When you give someone something that can help solve their business problems, even if they don’t go apply it on their own, they are more a lot more likely to trust you, than if you just try and sell them something. Why? Because the sales pitch is generally about you, not about them. When you give them something of value, you generally get an opportunity to nurture a relationship and learn even more about what problems they are trying to solve. That’s worth its weight in gold to you, because with time the added knowledge makes you become better equipped to tackle their major business hurdles–when they finally come to call–and they will. That’s where patience comes in. There’s no short cut to the customer engagement process because the foundation of the customer-driven business model is about truly getting to know what your potential customers value. That takes time, not sales calls, not product pushes, not cold calls, not generic web sites, or advertising, or even old-school-marketing collateral.

In essence, the process of customer engagement in the customer-driven business model is much like dancing with someone for the very first time. You take a few steps and show them you know what you’re doing–without stepping on their toes–and they relax a little and begin to trust that they’re in good hands. Once they don’t have to worry about your dancing ability, they can engage in conversation–and that’s when the dance truly begins. You share a little bit of information, then they do, and so on, and before you know it, you’re getting a second dance. Now you can repeat those steps, take what you learn and improve your overall customer engagement process–and you work toward making exponential gains over the long term. Eventually, you learn how to shorten the process of that engagement and get to the win-win a lot sooner.

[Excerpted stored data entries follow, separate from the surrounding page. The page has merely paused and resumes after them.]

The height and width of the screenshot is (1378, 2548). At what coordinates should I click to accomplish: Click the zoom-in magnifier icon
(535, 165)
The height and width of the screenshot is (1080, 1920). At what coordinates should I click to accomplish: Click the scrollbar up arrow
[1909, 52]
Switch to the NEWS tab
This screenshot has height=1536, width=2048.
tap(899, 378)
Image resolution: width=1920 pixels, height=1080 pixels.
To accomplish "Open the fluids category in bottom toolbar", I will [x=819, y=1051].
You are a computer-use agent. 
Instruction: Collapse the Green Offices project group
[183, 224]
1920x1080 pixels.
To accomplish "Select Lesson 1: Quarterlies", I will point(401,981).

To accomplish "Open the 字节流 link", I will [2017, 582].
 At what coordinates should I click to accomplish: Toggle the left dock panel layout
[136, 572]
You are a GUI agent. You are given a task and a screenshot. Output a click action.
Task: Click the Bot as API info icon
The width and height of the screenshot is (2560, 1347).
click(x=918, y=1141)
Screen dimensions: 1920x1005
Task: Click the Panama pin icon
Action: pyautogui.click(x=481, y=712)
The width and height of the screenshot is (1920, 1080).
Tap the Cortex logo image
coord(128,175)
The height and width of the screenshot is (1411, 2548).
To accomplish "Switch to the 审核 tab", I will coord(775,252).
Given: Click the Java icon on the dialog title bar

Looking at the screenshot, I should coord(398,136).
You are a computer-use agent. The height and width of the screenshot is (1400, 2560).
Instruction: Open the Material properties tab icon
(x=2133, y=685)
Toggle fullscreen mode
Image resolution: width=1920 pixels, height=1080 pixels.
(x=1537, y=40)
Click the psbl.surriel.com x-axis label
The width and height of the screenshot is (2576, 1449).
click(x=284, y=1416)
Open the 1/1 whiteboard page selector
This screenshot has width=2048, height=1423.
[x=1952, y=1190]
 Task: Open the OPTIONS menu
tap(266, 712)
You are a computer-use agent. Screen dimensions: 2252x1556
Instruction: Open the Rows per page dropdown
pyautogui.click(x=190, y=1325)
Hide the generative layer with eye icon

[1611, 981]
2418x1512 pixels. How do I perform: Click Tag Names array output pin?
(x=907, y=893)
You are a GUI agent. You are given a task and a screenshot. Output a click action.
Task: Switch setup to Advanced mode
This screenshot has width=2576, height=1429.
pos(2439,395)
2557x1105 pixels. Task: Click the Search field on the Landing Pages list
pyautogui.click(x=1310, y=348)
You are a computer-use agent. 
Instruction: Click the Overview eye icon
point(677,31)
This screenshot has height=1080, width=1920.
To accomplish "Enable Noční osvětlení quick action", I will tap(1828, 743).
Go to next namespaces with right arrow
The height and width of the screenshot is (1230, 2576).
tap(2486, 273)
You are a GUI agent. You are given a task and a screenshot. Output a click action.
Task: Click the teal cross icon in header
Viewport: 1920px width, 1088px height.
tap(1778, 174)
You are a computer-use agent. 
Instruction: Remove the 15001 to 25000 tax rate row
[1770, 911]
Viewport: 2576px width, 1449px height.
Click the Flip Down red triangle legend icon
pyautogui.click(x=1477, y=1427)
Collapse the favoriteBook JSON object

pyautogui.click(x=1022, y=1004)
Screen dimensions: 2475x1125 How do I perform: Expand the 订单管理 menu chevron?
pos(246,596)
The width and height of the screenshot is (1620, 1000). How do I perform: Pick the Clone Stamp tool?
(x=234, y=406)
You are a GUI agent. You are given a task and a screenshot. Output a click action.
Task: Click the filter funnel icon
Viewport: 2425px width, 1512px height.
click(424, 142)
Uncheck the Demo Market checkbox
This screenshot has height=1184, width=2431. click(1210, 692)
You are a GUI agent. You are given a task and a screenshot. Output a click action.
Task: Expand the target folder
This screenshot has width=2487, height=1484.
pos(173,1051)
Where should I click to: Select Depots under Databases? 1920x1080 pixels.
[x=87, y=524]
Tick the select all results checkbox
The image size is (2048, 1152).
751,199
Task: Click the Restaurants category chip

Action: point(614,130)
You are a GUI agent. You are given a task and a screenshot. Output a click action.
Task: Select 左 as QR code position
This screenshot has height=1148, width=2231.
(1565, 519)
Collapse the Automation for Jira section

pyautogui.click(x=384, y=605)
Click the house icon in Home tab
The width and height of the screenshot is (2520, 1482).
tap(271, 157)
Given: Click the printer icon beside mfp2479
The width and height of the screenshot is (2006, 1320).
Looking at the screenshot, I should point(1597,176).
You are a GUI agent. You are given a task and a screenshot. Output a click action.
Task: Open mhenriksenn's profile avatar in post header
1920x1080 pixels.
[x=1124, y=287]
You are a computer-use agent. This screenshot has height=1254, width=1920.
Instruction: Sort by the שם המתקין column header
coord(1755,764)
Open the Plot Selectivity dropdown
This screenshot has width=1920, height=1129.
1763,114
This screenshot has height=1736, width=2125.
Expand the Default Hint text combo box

A true customer-driven approach should be based on truly understanding your potential customers, not just knowing “the market.” Someone said recently that, “the customer-driven business model is a journey, not a destination,” and I completely agree. In that sense, it’s much like life. If we focus on building bridges, instead of just products, we will make it easier for customers to connect with us, and we won’t have to invest so much in trying to “ lure them and catch them” as if they were fish.

When you build a valuable connection, people want to succeed, because you’re helping them to succeed.

Embrace the tiger, and enjoy the dance!